Zulip Chat Archive

Stream: toric

Topic: Algebraic groups and representations

Kevin Buzzard (Mar 09 2025 at 23:49):

How are you defining algebraic groups, let alone their representations?

I also need algebraic groups (over a general field, mostly affine ones) for FLT (and also finite group schemes over a general base).

Michał Mrugała (Mar 10 2025 at 14:06):

Channel for discussing implementation of algebraic groups and reps

Notification Bot (Mar 10 2025 at 14:06):

A message was moved here from #toric > Current tasks by Michał Mrugała.

Michał Mrugała (Mar 10 2025 at 14:07):

I was planning to define algebraic groups as group objects in the category of schemes (so {G : Scheme} [Grp_Class G]).

Michał Mrugała (Mar 10 2025 at 14:08):

When it comes to representations the plan is to define it as a morphism of functors G → GL V

Michał Mrugała (Mar 10 2025 at 14:12):

I'm very open to suggestion on how to approach defining both of these though, especially since they should be useful for other people.

Kevin Buzzard (Mar 10 2025 at 18:11):

Michał Mrugała said:

I was planning to define algebraic groups as group objects in the category of schemes (so {G : Scheme} [Grp_Class G]).

That will only give you group schemes over Spec(Z). You don't want group varieties over e.g. a field?

Michał Mrugała (Mar 10 2025 at 18:11):

We’ve also defined them in the Over category as group objects

Sophie Morel (Mar 12 2025 at 08:19):

Michał Mrugała said:

I'm very open to suggestion on how to approach defining both of these though, especially since they should be useful for other people.

I've definitely used infinite-dimensional representations before (the regular representation for example), but I'm trying to think how these could fit in your definition.

Sophie Morel (Mar 12 2025 at 08:22):

For an arbitrary representation of G on V, you want every element of V to be contained in a G-stable finite type submodule.

Sophie Morel (Mar 12 2025 at 08:23):

(So that it corresponds to a comodule structure on V over the Hopf algebra of G, when G is affine.)

Sophie Morel (Mar 12 2025 at 08:32):

So you want at least the elements of GL V to be locally finite automorphisms of V, i.e. automorphisms g of V such that every element of V is contained in a g-invariant submodule of finite type.

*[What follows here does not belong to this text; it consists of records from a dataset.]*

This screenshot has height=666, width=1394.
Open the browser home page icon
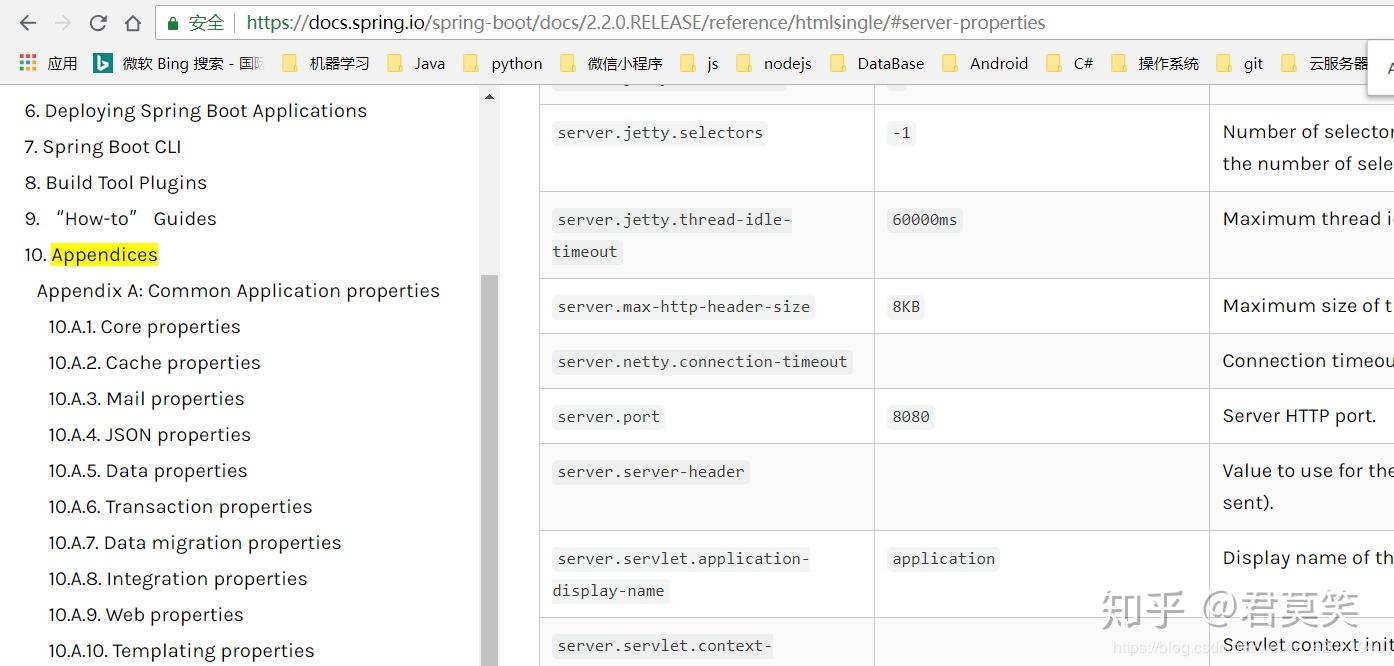click(133, 22)
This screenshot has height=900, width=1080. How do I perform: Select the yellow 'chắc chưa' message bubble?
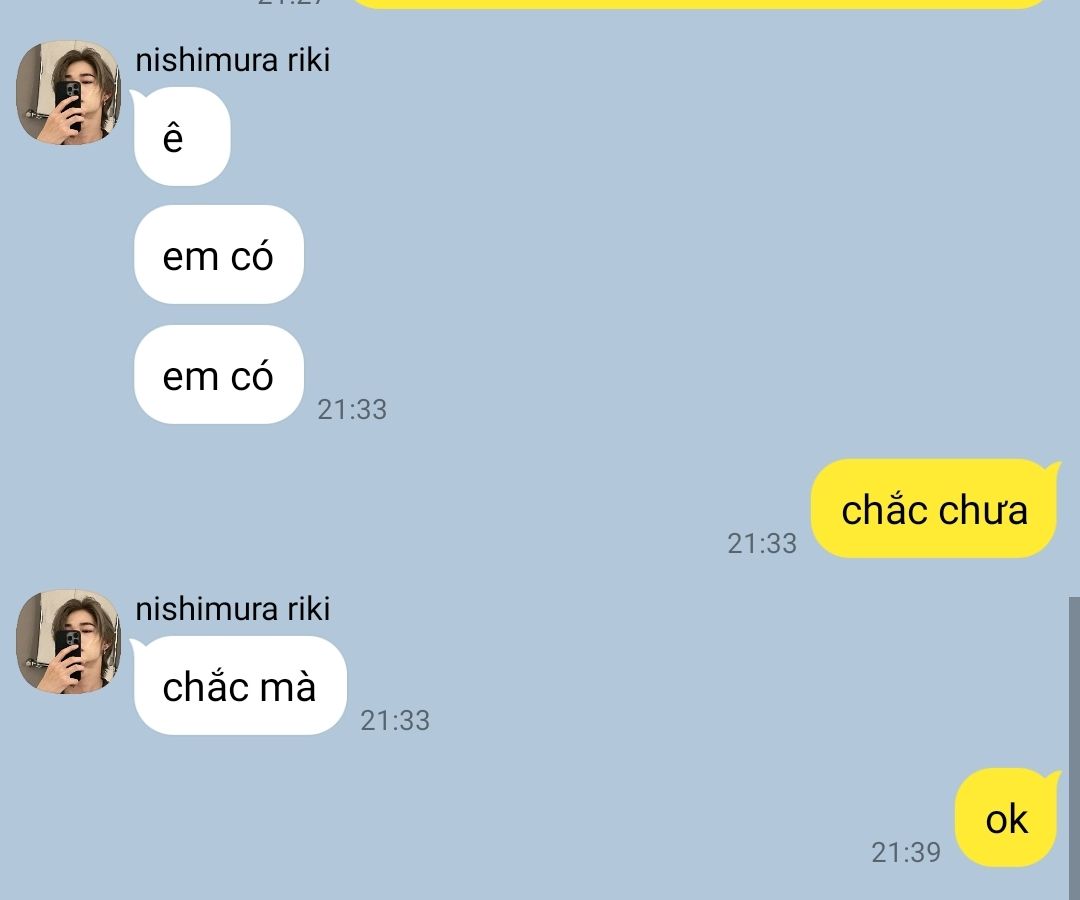coord(935,508)
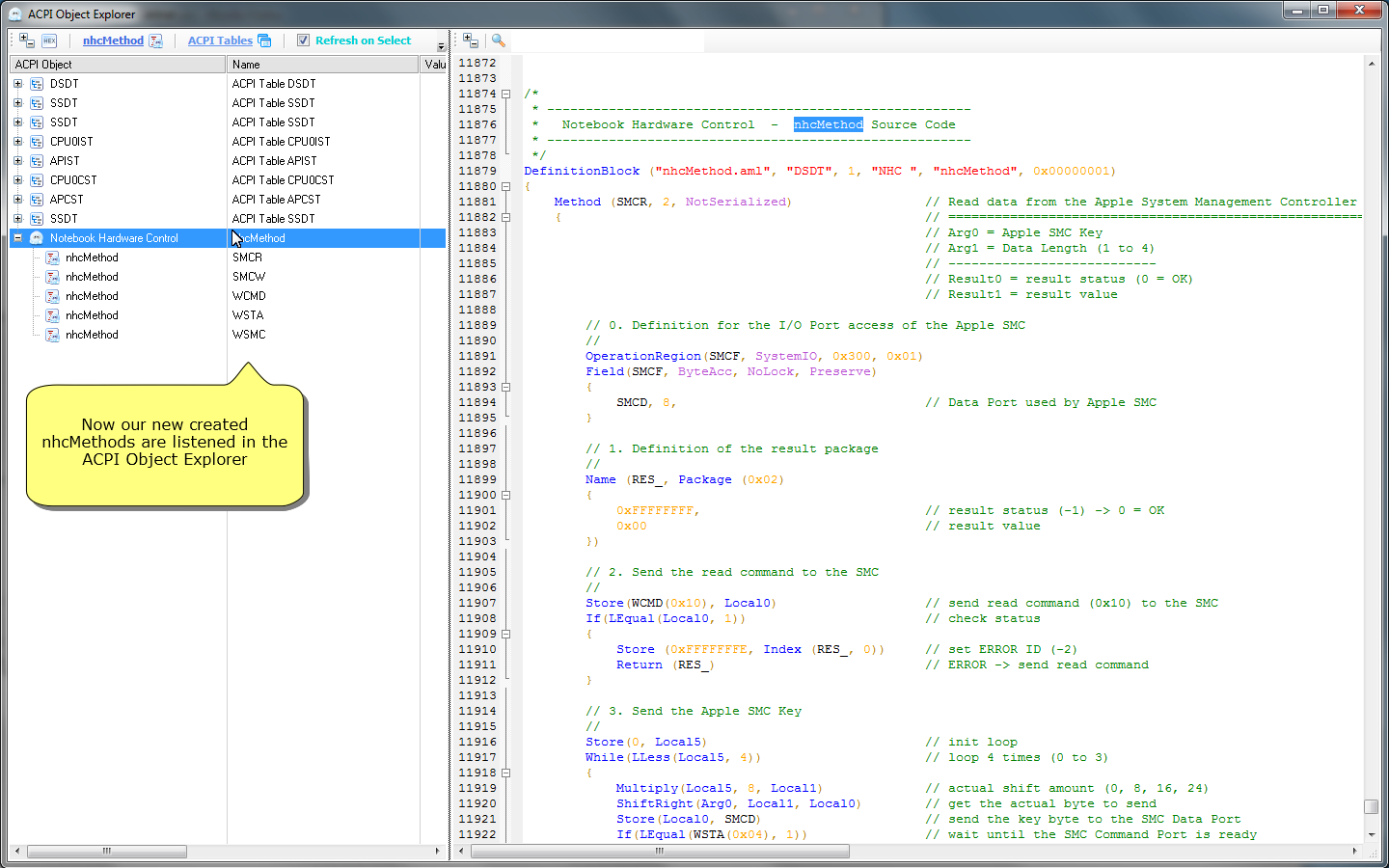Expand the CPU0IST tree node

17,142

Sophie Morel (Mar 12 2025 at 08:37):

But I'm not sure that's enough to be able to define a group scheme structure on GL V. I want to say something like "GL V should be the colimit over all decompositions V = \oplus V i of V as a direct sum of finite type submodules of the product of the GL (V i) (maybe it's safer to make V projective too, I need to think about it more). We do want a property like that, but I find that definition ugly.

Michał Mrugała (Mar 12 2025 at 14:06):

The definition I found in the literature : GL V is defined to be the group valued functor on the category of R-algebras mapping A ↦ Aut_A(V ⊗ A). As far as I can tell this satisfies the conditions you outlined, but as far as I can tell GL V is not representable in general when V is infinite-dimensional.

Sophie Morel (Mar 12 2025 at 18:07):

I don't think that satisfies the condition you need for representations. For example, if V is the free k-vector space on $\mathbb{Z}$ and g acts by translation by 1 on basis elements, then it is an automorphism of V hence defines a k-point of your functor GL V, but it does not stabilize any finite-dimensional subspace of V, so we don't want a group scheme to act on V through that element.

Sophie Morel (Mar 12 2025 at 18:09):

Your functor GL V is almost certainly not representable by a scheme if V is infinite-dimensional, but neither is the functor I suggested, I think. The difference is that the functor I suggested is an inductive limit of schemes, i.e. an ind-schemes, and these are still reasonably well-behaved.

Sophie Morel (Mar 12 2025 at 18:10):

In order to define morphisms from G to GL V, we don't need GL V to be representable anyway, because we can just take morphisms of sheaves in groups, and by Yoneda this will give the correct result for V finite-dimensional, where there is no doubt what the definition of GL V should be.

Sophie Morel (Mar 12 2025 at 18:14):

The thing is, I never saw a definition via "morphism into GL V" in the literature for general representations, because, as you pointed out, with the classical definition of GL V it won't give the right notion in the infinite-dimensional case (which is definitely important). The only definition in that generality I saw is for affine group schemes and goes through the Hopf algebra.
However, this does not mean that such a definition is not possible/desirable, just that we have to be careful about GL V should be.

Sophie Morel (Mar 12 2025 at 18:40):

Ah, no, it's fine! If G is an affine group scheme, then using the definition of GL V that you suggest will lead to the correct notion of representation, though that is not totally obvious. Whew! (I keep forgetting that the discrete group scheme $\mathbb{Z}$ is not affine...)

Michał Mrugała (Mar 12 2025 at 19:15):

Great! I was starting to get worried. In any case I should track down how they're defined in SGA3 to compare.

Sophie Morel (Mar 12 2025 at 19:30):

My guess is that they define a representation of a group scheme $G$ over $k$ (where $k$ is a commutative ring) on a $k$ -module $M$ as an action of the functor in groups $A\mapsto G(A)$ on the functor $A\mapsto M\otimes_k A$ (where $A$ is a commutative $k$ -algebra) that preserves the linear structure on each $M\otimes_k A$ .

Sophie Morel (Mar 12 2025 at 19:31):

Which is equivalent to a morphisms of functors in groups from $A\mapsto G(A)$ to $A\mapsto\mathrm{Aut}_A(M\otimes_k A)$ .

Last updated: May 02 2025 at 03:31 UTC